Task description: Count the lines in the rows below that contain the word "Open" and reply with only that number.

-------- Rows --------

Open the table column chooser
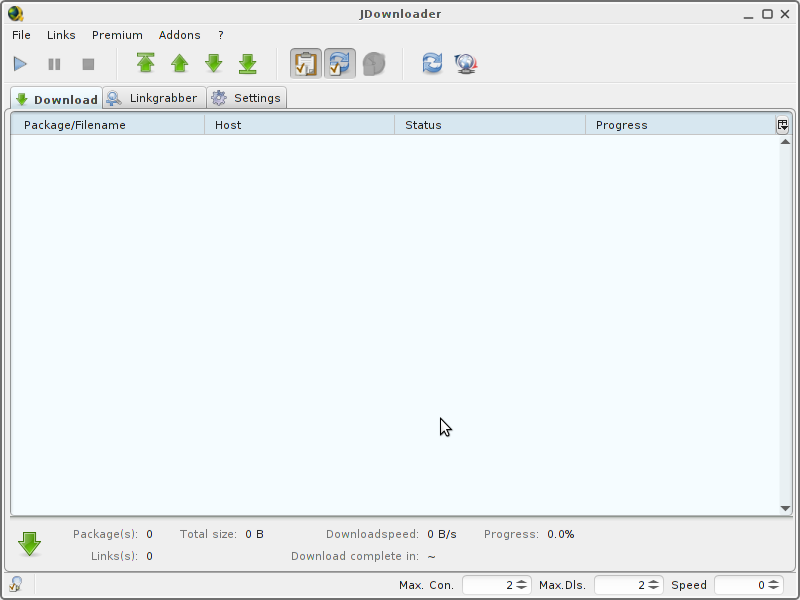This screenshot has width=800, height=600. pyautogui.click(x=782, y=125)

--------
-------- Rows --------

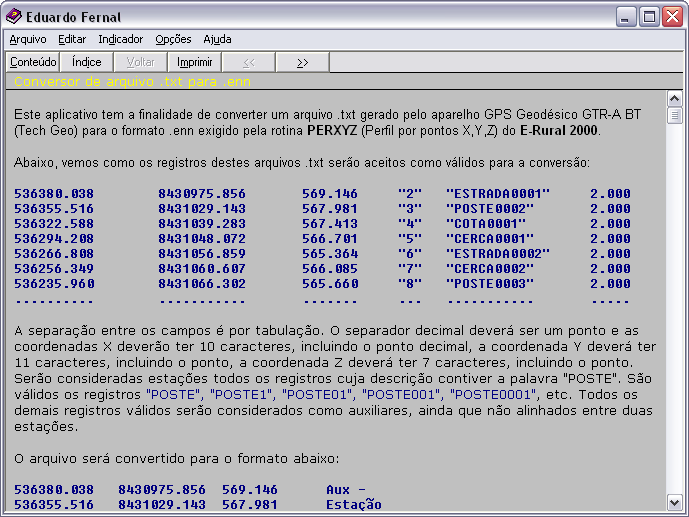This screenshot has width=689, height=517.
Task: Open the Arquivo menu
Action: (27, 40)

--------
-------- Rows --------

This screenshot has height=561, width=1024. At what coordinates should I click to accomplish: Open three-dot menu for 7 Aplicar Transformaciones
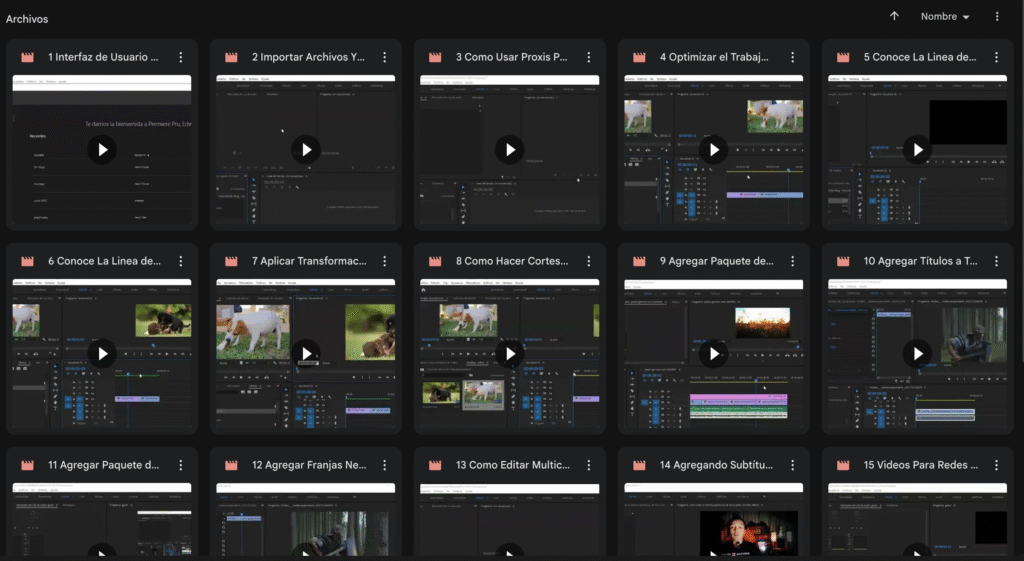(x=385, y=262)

--------

Response for this exercise: 3